## WORK ORDER
Show every line of the data that contains the string "computer".

(Excerpts from a dataset)
++++++++

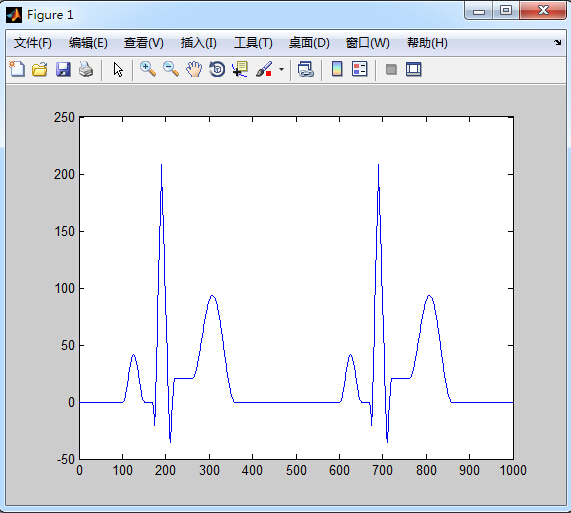The height and width of the screenshot is (513, 571).
Task: Open the 文件(F) menu
Action: 33,43
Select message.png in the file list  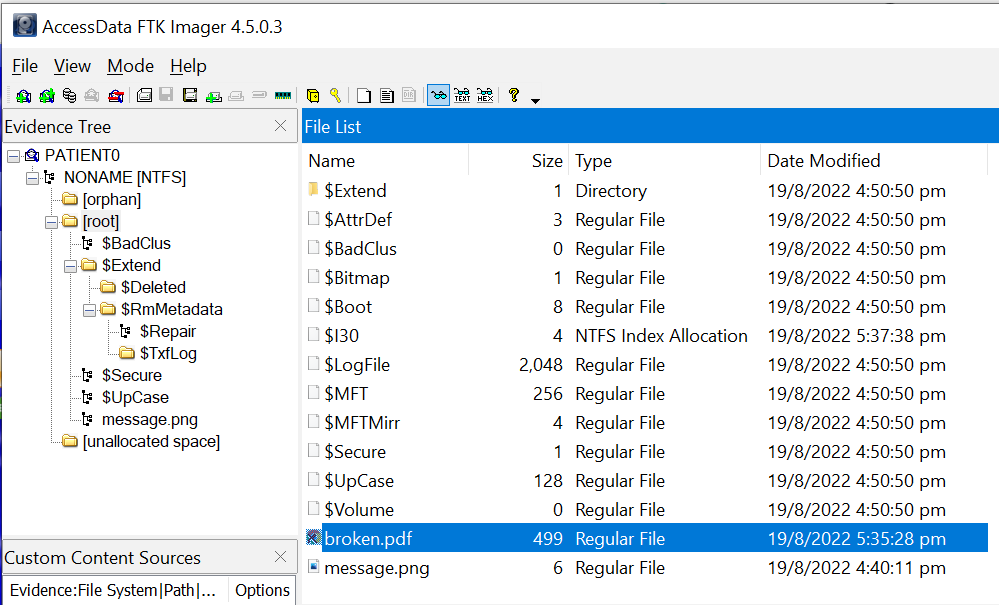pyautogui.click(x=376, y=568)
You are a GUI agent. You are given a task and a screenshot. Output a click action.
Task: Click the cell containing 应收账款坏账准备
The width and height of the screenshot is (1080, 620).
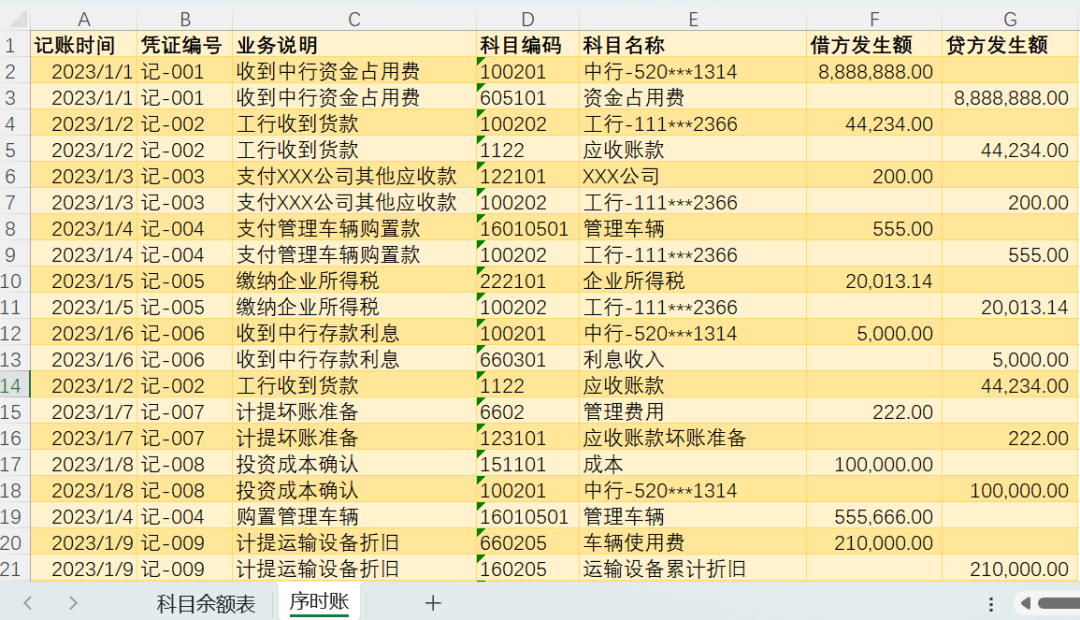[693, 437]
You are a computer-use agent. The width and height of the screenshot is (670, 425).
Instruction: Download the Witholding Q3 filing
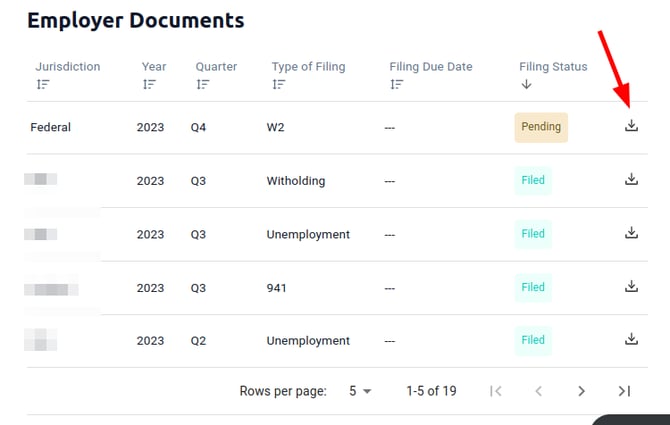(631, 180)
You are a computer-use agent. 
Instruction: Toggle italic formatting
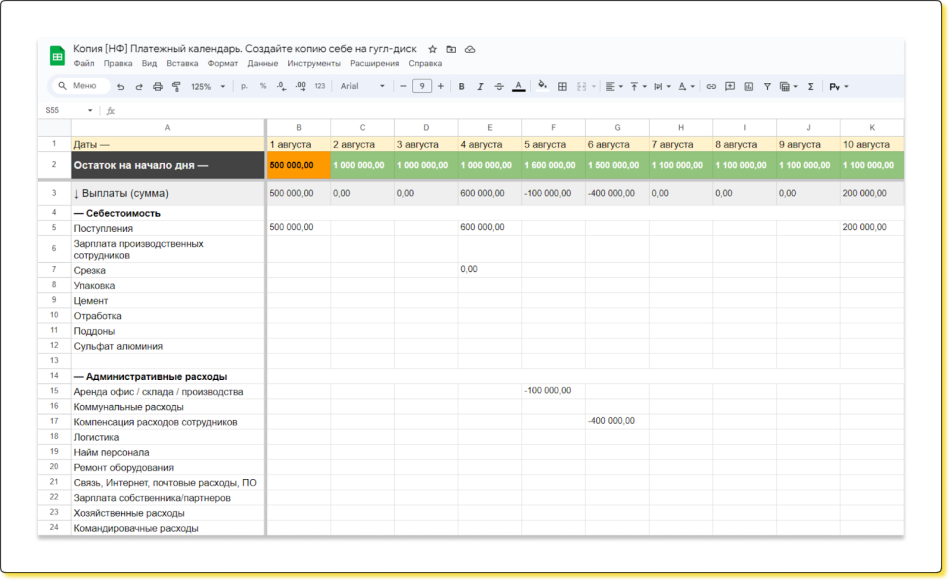click(x=480, y=87)
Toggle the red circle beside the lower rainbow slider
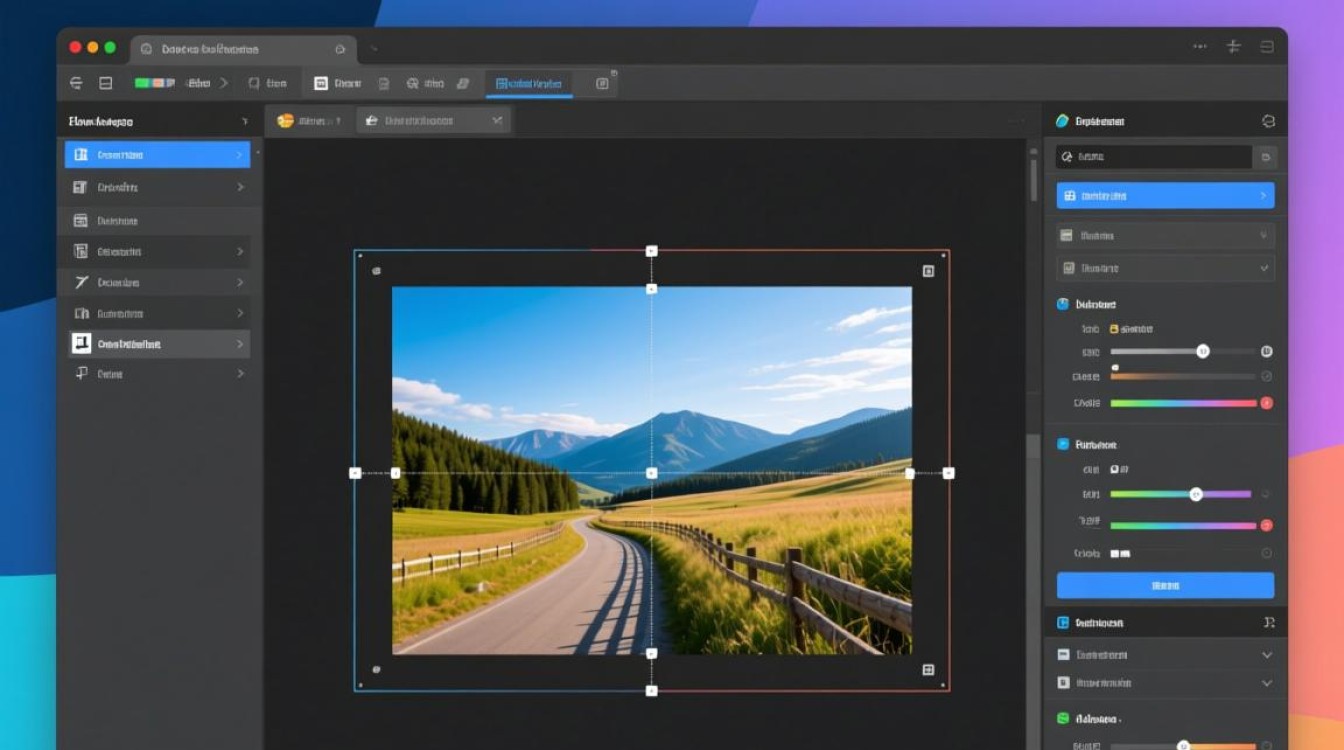The height and width of the screenshot is (750, 1344). [1266, 525]
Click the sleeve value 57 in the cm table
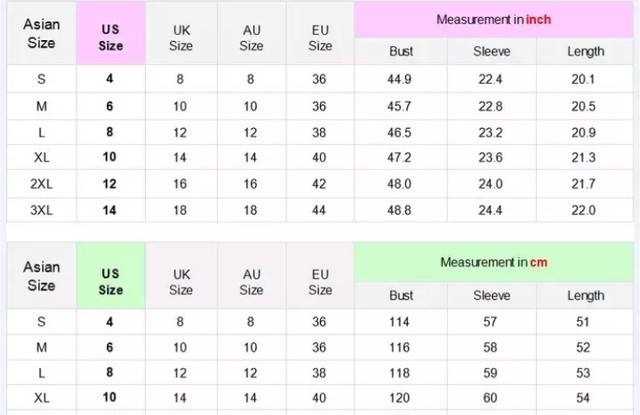The height and width of the screenshot is (415, 640). coord(490,322)
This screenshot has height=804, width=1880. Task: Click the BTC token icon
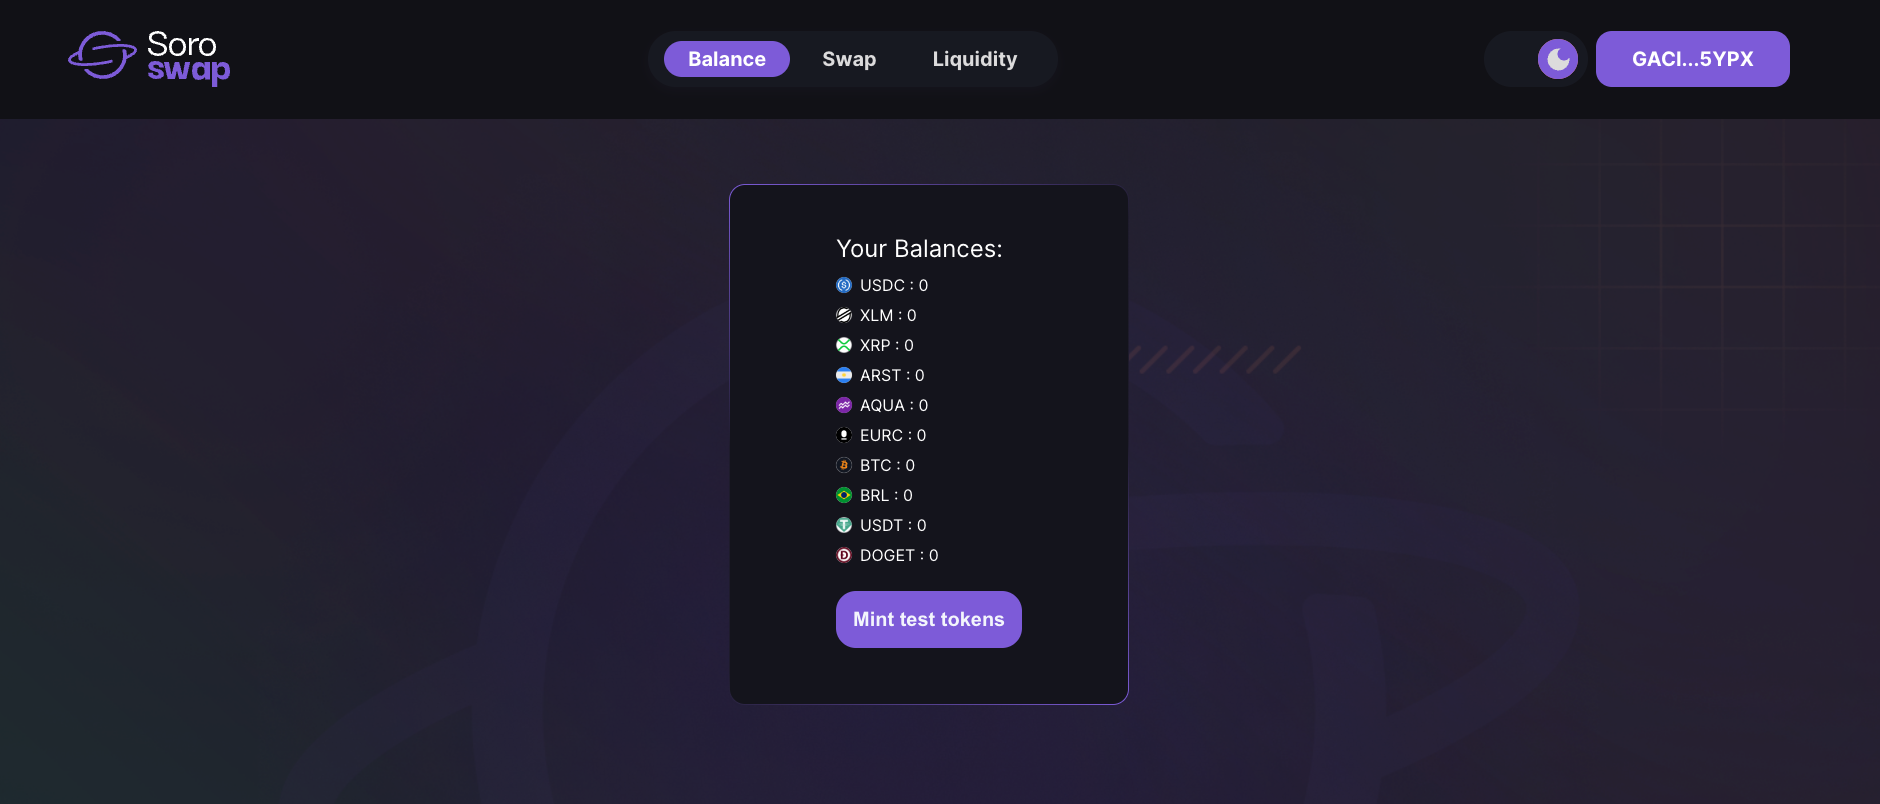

++++++++

## SOLUTION TO THIS TASK
You are a computer-use agent. The width and height of the screenshot is (670, 425).
You are a computer-use agent. 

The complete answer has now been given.